The posterior tibial tendon is one of the most important tendons in the leg. The posterior tibial tendon attaches the calf muscle to the bones inside of the foot. The main function of this tendon is to hold up the arch and support the foot while walking.
A tremendous amount of tension and stress is placed on this tendon with every step, as it helps to maintain and recreate the arch of the foot. The amount of stress on the tendon varies from one person to the next—depending on the shape of their feet (flatfoot versus a very high arch). There are more occurrences of posterior tibial tendonitis in people with flat feet, but has the possibility of affecting anyone.
Most commonly, patients with posterior tibial tendonitis complain of pain inside of the foot and ankle, mostly caused by a recent ankle sprain—although some have reported no injury. The arch of the foot can flatten. As the foot flattens, the toes begin to point outwards as a result of the posterior tibial tendon not being able to do its job.
Most patients can be treated without surgery, using orthotics and braces. If orthotics and braces do not provide relief, surgery can be an effective way to help with the pain. Surgery might be as simple as removing the inflamed tissue or repairing a simple tear. However, more often than not, if surgery is very involved, many patients will notice some limitation in activity after surgery.
DON’T BACK DOWN
Ice and compression are always the first steps when dealing with any injury, whether it’s chronic or acute. Inflammation decreases blood flow which increases healing times.

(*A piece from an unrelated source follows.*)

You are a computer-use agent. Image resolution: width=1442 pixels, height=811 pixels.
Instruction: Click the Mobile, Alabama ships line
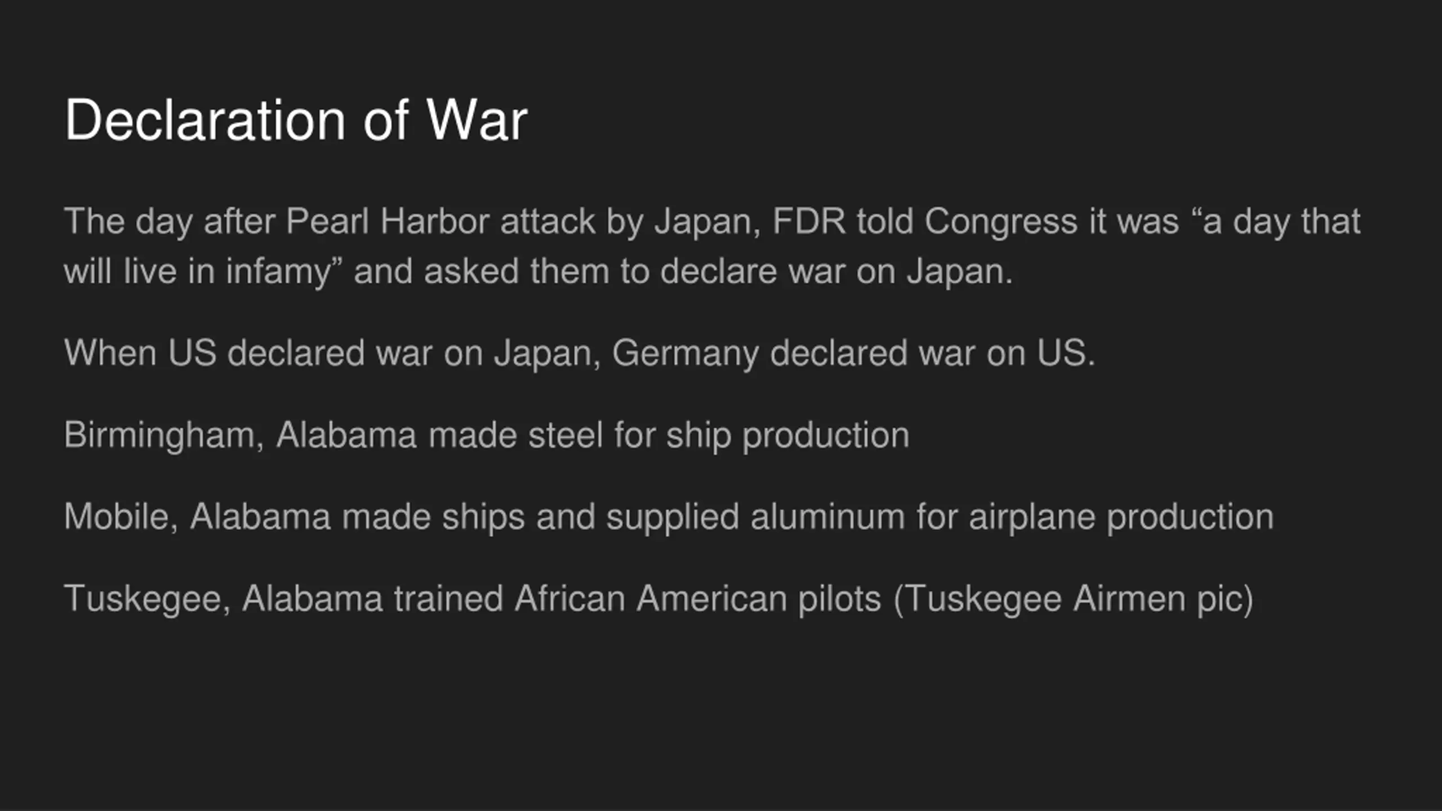(x=669, y=517)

Pain killers should only be used when not active. You need to tough it out during the day so your body can tell you when you when you’re hurting yourself. You run the risk of hurting yourself really badly if you take pills to numb the pain, because you won’t know what you’ve done to damage yourself until the pain killers wear off.
Heat to stimulate blood flow. Optimal blood flow is imperative for quick healing. Once the inflammation is down, the paths are cleared for nutrient rich blood to invade the injured area, helping speed up recovery times.
If all non-surgical methods fail, there are surgical options to help with treatment, depending on your case.
- Tenosynovectomy – in this procedure, the surgeon will clean away (debride) and remove (excise) any inflamed tissue surrounding the tendon.
- Osteotomy – This procedure changes the alignment of the heel bone (calcaneus). The surgeon may sometimes have to remove a portion of the bone.
- Tendon transfer – This procedure uses some fibers from another tendon (the flexor digitorum longus, which helps bend the toes) to repair the damaged posterior tibial tendon.
- Lateral column lengthening – in this procedure, the surgeon removes a small wedge-shaped piece of bone from either your hip or that of a cadaver and places it into the outside of the calcaneus. This helps realign the bones and recreates the arch.
- Arthrodesis – this procedure welds (fuses) on or more bones together, eliminating movement in the joint. This stabilizes the hindfoot and prevents the condition from progressing further.